AIM OF THE EXERCISE: Please filter the lines below and copy each one that contains the string "This".
* Begin LISTING *
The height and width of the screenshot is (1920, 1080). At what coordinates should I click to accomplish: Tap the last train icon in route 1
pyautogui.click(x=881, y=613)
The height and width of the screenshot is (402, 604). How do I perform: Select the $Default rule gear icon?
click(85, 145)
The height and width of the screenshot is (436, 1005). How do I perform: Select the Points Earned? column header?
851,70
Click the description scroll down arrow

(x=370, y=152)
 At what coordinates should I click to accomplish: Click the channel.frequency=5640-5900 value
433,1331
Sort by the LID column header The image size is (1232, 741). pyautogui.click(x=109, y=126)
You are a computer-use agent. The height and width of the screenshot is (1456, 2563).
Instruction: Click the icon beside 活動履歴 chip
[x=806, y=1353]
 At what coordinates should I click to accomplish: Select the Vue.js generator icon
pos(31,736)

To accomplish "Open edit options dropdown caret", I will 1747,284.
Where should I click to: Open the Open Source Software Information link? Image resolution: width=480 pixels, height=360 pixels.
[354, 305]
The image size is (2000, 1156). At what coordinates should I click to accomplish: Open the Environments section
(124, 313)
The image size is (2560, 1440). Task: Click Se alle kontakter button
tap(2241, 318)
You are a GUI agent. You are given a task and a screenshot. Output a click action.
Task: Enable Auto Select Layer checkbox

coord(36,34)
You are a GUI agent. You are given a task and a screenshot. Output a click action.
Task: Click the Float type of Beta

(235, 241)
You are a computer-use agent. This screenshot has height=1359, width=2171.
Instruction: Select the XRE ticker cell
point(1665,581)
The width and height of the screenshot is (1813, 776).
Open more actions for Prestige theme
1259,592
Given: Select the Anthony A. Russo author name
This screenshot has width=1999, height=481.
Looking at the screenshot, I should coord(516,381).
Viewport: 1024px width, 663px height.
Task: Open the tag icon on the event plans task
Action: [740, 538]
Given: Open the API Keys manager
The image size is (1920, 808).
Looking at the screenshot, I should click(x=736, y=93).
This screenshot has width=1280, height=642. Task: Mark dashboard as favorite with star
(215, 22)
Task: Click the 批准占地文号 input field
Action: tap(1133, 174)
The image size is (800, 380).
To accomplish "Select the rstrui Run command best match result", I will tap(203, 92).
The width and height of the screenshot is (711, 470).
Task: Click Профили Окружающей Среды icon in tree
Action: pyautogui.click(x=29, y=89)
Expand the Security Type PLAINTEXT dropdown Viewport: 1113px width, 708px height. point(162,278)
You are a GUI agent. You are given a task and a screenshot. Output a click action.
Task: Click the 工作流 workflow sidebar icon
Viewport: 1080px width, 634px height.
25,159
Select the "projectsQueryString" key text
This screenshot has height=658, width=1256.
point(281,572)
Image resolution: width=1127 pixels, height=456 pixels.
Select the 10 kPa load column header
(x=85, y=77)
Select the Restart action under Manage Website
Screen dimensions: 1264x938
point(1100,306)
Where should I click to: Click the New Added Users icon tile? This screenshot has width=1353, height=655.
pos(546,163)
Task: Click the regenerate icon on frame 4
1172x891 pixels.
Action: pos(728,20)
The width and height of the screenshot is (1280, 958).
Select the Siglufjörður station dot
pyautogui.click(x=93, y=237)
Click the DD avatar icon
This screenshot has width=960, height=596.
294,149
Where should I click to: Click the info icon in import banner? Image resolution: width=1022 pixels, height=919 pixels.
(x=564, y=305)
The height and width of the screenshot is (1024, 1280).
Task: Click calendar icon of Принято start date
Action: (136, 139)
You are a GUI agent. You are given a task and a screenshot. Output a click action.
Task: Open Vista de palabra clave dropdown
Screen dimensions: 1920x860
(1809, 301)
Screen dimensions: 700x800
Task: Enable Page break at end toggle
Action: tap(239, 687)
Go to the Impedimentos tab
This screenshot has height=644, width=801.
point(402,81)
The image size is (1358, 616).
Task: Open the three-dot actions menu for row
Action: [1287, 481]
* End LISTING *
WRITTEN SOLUTION:
You are a computer-use agent. This screenshot has height=1359, width=2171.
This screenshot has width=1999, height=481.
This screenshot has width=1280, height=642. Task: Mark dashboard as favorite with star
This screenshot has height=658, width=1256.
Where should I click to: Click the New Added Users icon tile? This screenshot has width=1353, height=655.
This screenshot has width=960, height=596.
This screenshot has height=644, width=801.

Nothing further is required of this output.